Para compreender sua figura, é preciso lembrar que Teresa de Jesus é:
- uma autora que pertence à história da espiritualidade;
- uma mística que testemunha o mistério do Deus vivo;
- uma mestra de vida espiritual, cuja doutrina permanece um marco referencial em alguns temas fundamentais da vida cristã, como a oração, a experiência mística, o dinamismo da santidade cristã, o cristocentrismo, o serviço eclesial.

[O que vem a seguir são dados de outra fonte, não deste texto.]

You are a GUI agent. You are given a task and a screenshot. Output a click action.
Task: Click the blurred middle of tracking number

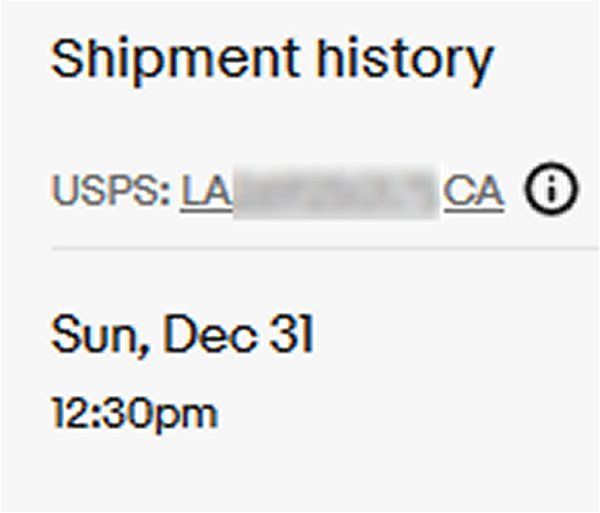[338, 191]
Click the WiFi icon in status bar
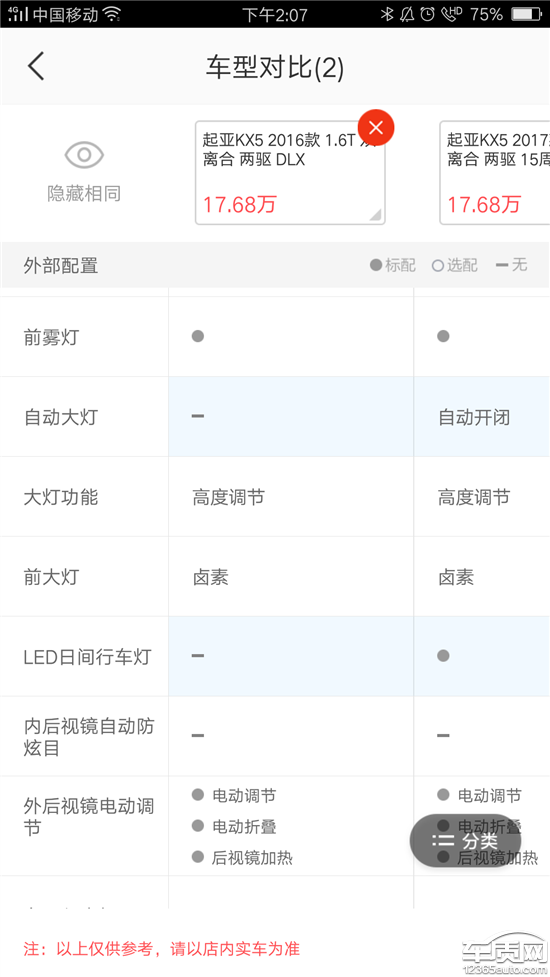This screenshot has height=977, width=550. tap(112, 14)
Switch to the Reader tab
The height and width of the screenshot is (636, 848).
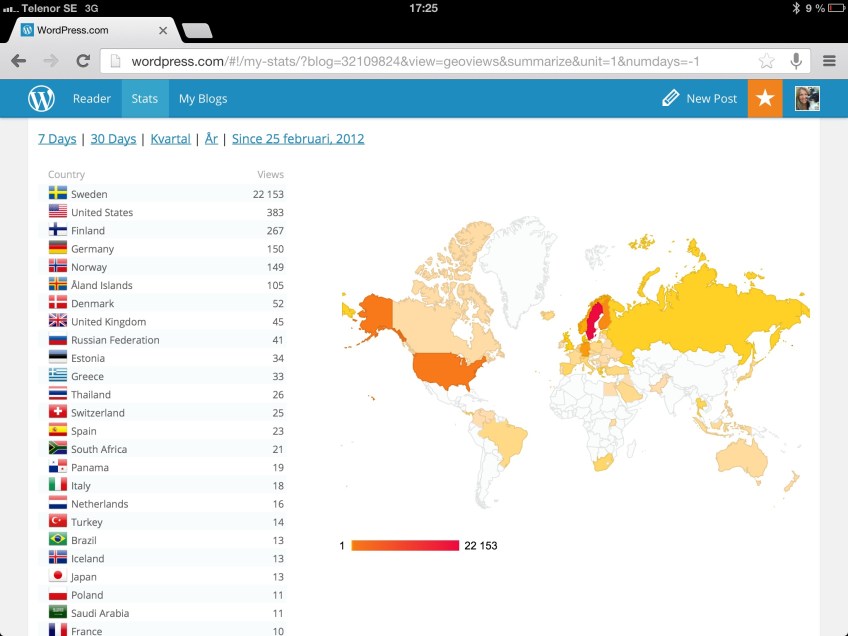pyautogui.click(x=92, y=99)
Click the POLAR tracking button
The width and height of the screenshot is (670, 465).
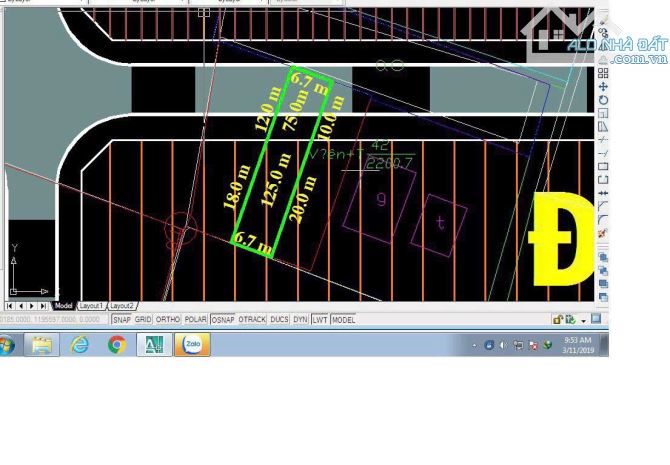pos(195,320)
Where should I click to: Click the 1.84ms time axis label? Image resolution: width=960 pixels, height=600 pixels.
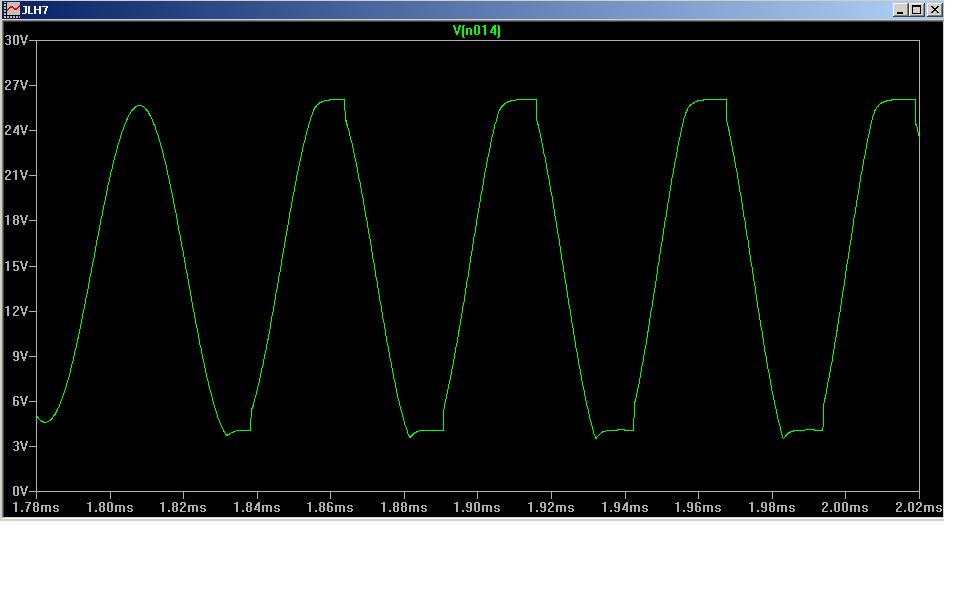click(257, 508)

Uma melhor compreensão da sua figura deve acontecer claramente a partir da teologia dos santos e da teologia dos carismas. Com sua santidade e doutrina, os santos constituem uma fonte privilegiada da fé e da vida da Igreja. Nos seus carismas exprime-se um particular desígnio do Espírito, que em cada época enriquece a Igreja com Seus dons para o bem do povo de Deus. Deve-se colher em Teresa a relação entre santidade e teologia, isto é, entre o vivido e a reflexão doutrinal — conforme a intuição de H. U. Von Balthasar, como se dirá mais adiante — e reconhecer o sentido carismático, dom para a Igreja, da sua figura e do seu ensinamento; um carisma reconhecido pela Igreja com a proclamação, feita pelo Papa Paulo VI em 27 de setembro de 1970, como primeira mulher Doutora da Igreja.
É, pois, o seu testemunho em favor da fé, da doutrina evangélica, da verdade e da santidade da Igreja, que constitui o segredo da doutrina e do magistério teresiano e, portanto, do seu carisma eclesial.
1. Três figuras iconográficas para conhecer Teresa
Procuremos entrar progressivamente no conhecimento dessa autora através da sua iconografia característica, que a apresenta em três tipos iconográficos mais conhecidos e correspondentes à verdade das coisas, mas também à avaliação da sua figura e da sua doutrina.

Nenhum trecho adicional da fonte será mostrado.